Congrats and enjoy...I envy you your new journey.

Sent from my SM-G892A using Tapatalk


----------



## sideKahr (Oct 15, 2014)

Best of luck in whatever you decide to do.


----------



## Slippy (Nov 14, 2013)

I'm happy for you! We all are looking forward to hearing about your new adventures.

You made the world a much better place as you helped put away some of the most horrible vile and disgusting "human" beings on the planet. GodSpeed my Friend, and Thank you.

Slip



6811 said:


> Friends,
> 
> Effective June 1, 2018 6811 will be history.... I will be heading south for better weather and hopefully new and better job opportunities. I don't fit in anymore and it's time to go.... I'm not being forced out, but it's pretty weird to be called " the old man" at work and one of your Co workers sitting next to you calls you dad... I survived a lot of close calls at work, and now I hope I can survive retirement.


----------



## dwight55 (Nov 9, 2012)

It has always been a pleasure chatting and bantering with you here on the forum, 6811, . . . solid ideals with a reasonable sense of humor, . . . makes for fun people to be associated with and you fill that bill well.

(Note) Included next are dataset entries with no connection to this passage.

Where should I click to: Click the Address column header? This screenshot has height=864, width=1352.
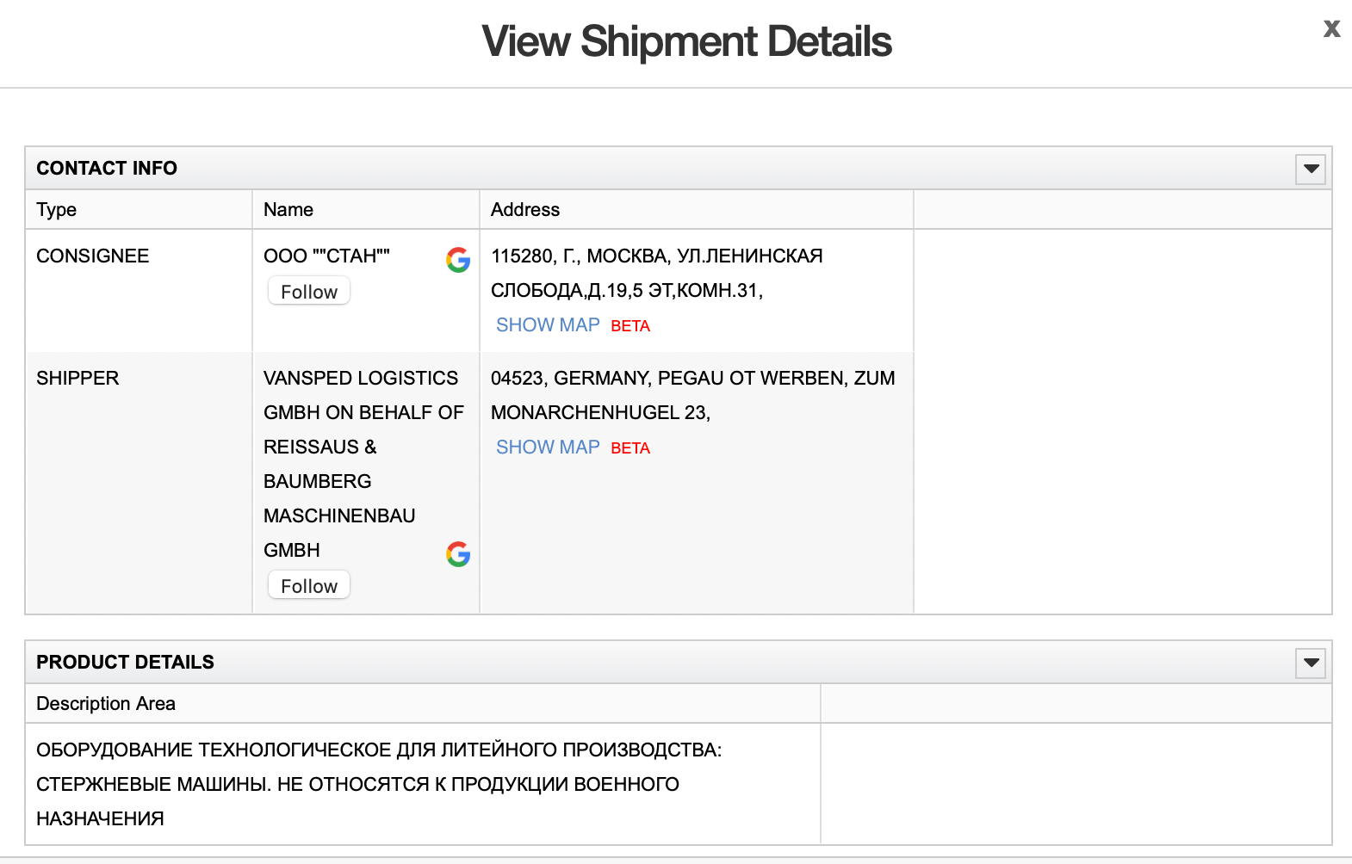pyautogui.click(x=525, y=210)
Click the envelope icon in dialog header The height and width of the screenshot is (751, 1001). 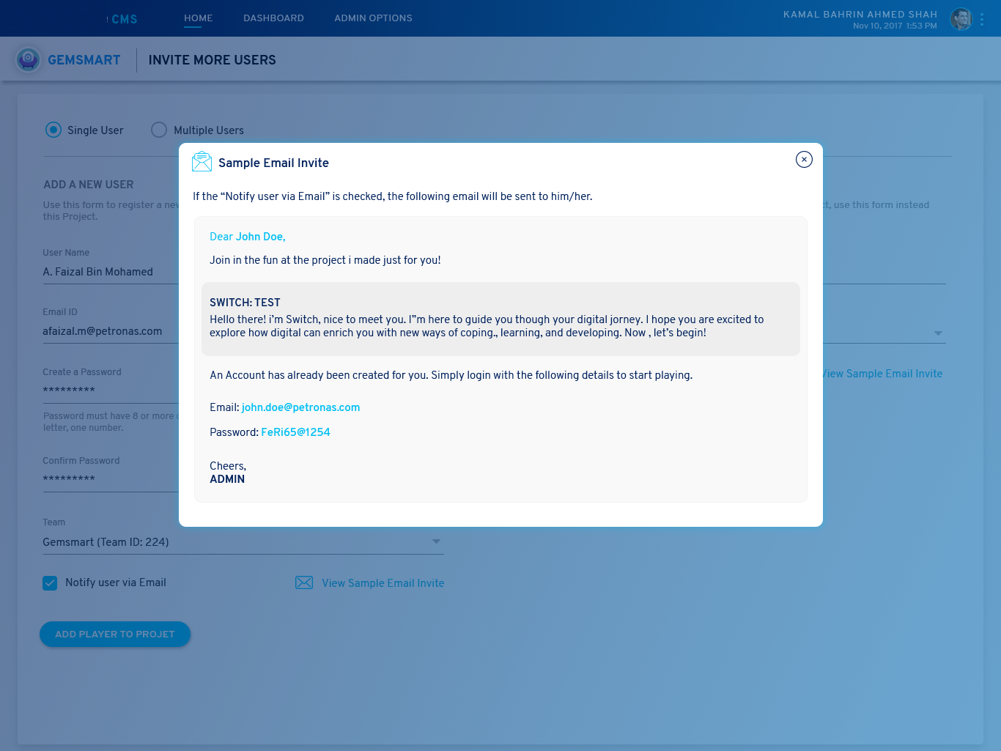point(202,162)
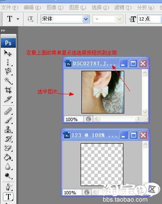Select the Paint Bucket tool

pyautogui.click(x=8, y=157)
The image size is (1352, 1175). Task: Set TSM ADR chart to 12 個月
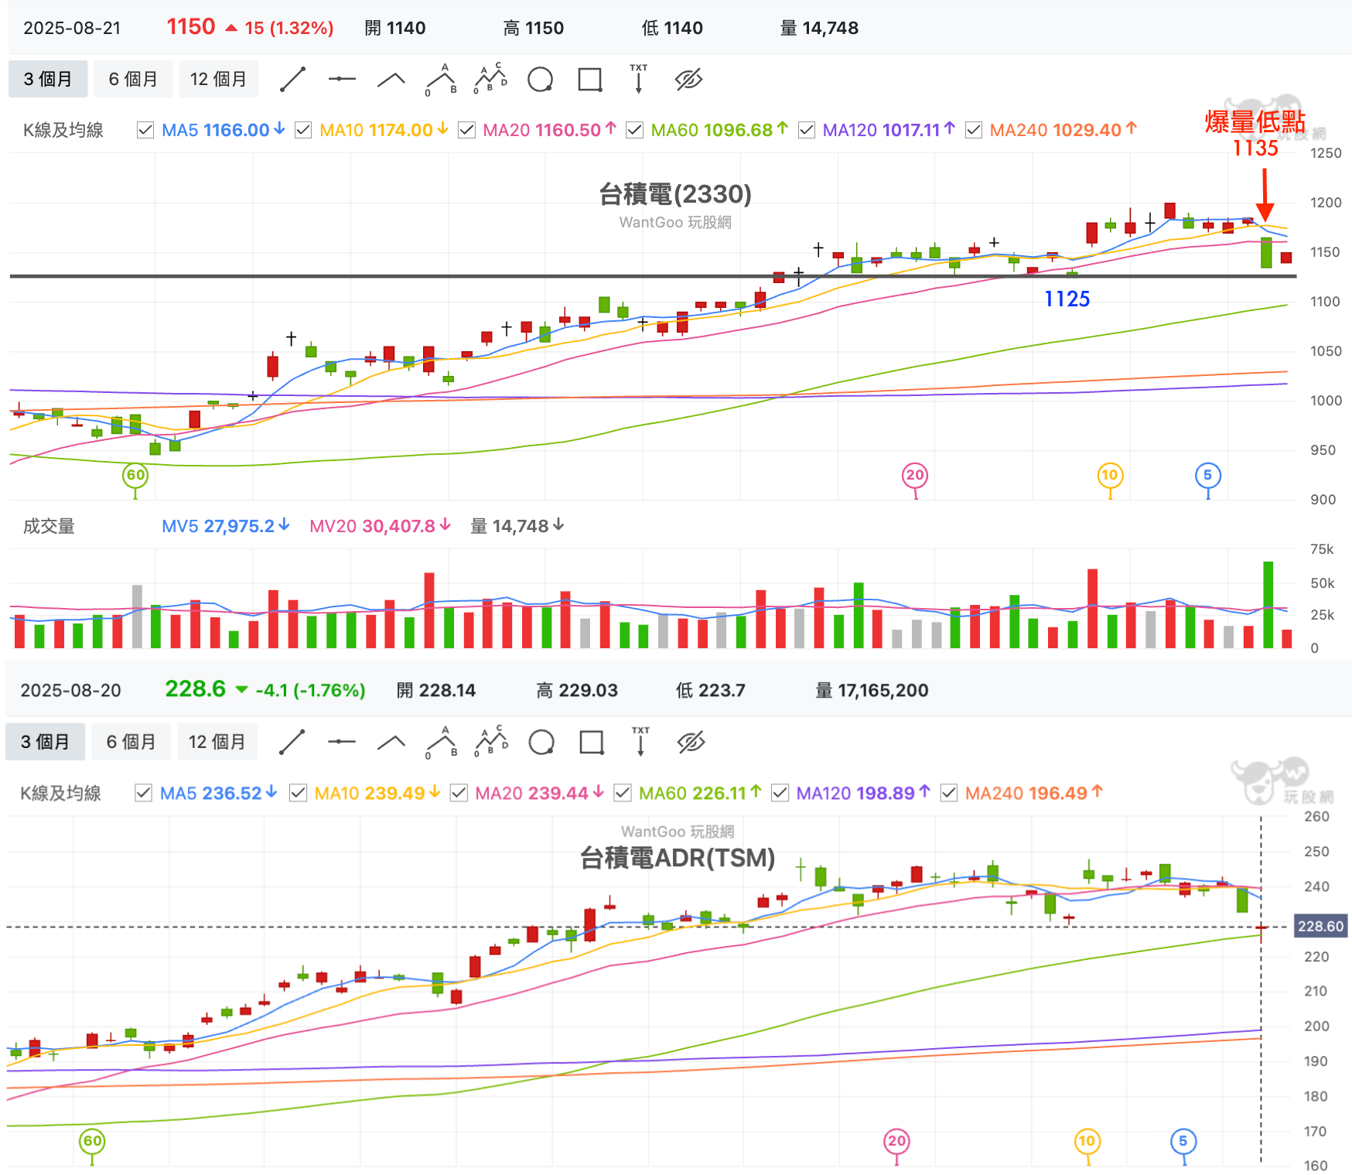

Remember us "older" folks during the winter, . . . we can use a "sunshine and warm weather" care package every now and then.

Far as I'm concerned, . . . the South is gaining, . . . and the North is losing. 

Stay safe, . . . keep in touch.

May God bless,
Dwight


----------



## Deebo (Oct 27, 2012)

Much respect Sir.
Thank you, from my little family to yours.


----------



## hawgrider (Oct 24, 2014)

6811 said:


> Friends,
> 
> Effective June 1, 2018 6811 will be history.... I will be heading south for better weather and hopefully new and better job opportunities. I don't fit in anymore and it's time to go.... I'm not being forced out, but it's pretty weird to be called " the old man" at work and one of your Co workers sitting next to you calls you dad... I survived a lot of close calls at work, and now I hope I can survive retirement.


Enjoy retirement!


----------



## MI.oldguy (Apr 18, 2013)

Good luck.take care.let us hear about your new locale.


----------



## MisterMills357 (Apr 15, 2015)

6811 said:


> Friends,
> 
> Effective June 1, 2018 6811 will be history.... I will be heading south for better weather and hopefully new and better job opportunities. I don't fit in anymore and it's time to go.... I'm not being forced out, but it's pretty weird to be called " the old man" at work and one of your Co workers sitting next to you calls you dad... I survived a lot of close calls at work, and now I hope I can survive retirement.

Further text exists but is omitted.